"Normal supply and demand says prices should be around $55 to $60 a barrel," said Sen. Patrick Leahy, D-Vt., chairman of the committee. "Prices should not skyrocket like this in a properly functioning, competitive market."How could Senator Leahy possibly know what the price should be? Supply and demand is based on the individual subjective decisions of billions of people across the world. He can't know, it is impossible, he made it up out of thin air or paid someone to make it up for him. If "normal" supply and demand did "say" prices should be $55 to $60 then that's is what it would be purely out of the greedy self-interest of oil companies. However, gas stations are not running out of gas nor are they left holding huge stockpiles of unsold gas, suggesting we are close to equilibrium given the institutional constraints. I have posted evidence on the supply and demand that says that the price is responding to it before, but even still nobody has enough information (including oil executives) to know precisely what the price should be, and much of the oil pumped occurs in parts of the world without markets (Venezuela, Iran, etc.).
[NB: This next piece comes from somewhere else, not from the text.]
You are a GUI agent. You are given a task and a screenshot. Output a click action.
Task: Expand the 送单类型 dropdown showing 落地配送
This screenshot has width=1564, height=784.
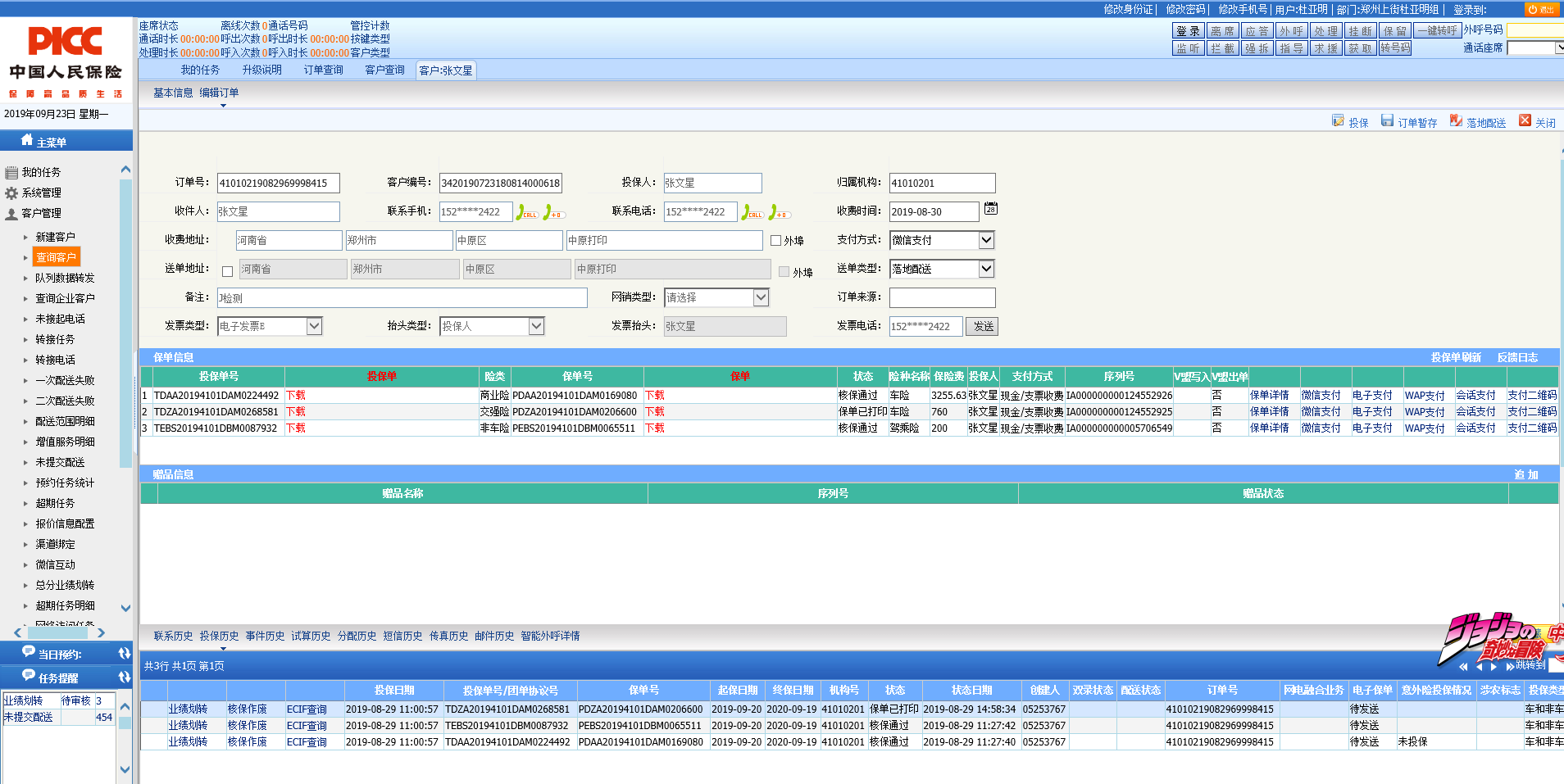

Nonetheless, it seems they are competitive based on their profit margin's:
BP | 7.66% |
Exxon Mobil | 10.82% |
Total S.A. | 9.63% |
Chevron | 8.44% |
ConcoPhillips | 6.75% |
Eni SpA (E) | 11.39% |
Repsol YPF SA | 6.12% |
6-11% for a risky business like oil (yes it is risky, natural disasters+congress=high risk).
1 comment:
I suppose he could subjectively determine what "normal" supply and demand curves should map out, and from there, determine what the price should be.
Of course, there's no reason to believe his "normal" is any more "normal" than mine. His might be based on historical precedent, but is there any reason to believe that the history of oil prices should be indicative of the future?
Of course, the larger issue is: What should the price of anything be? Isn't this moving down the labor theory of value path?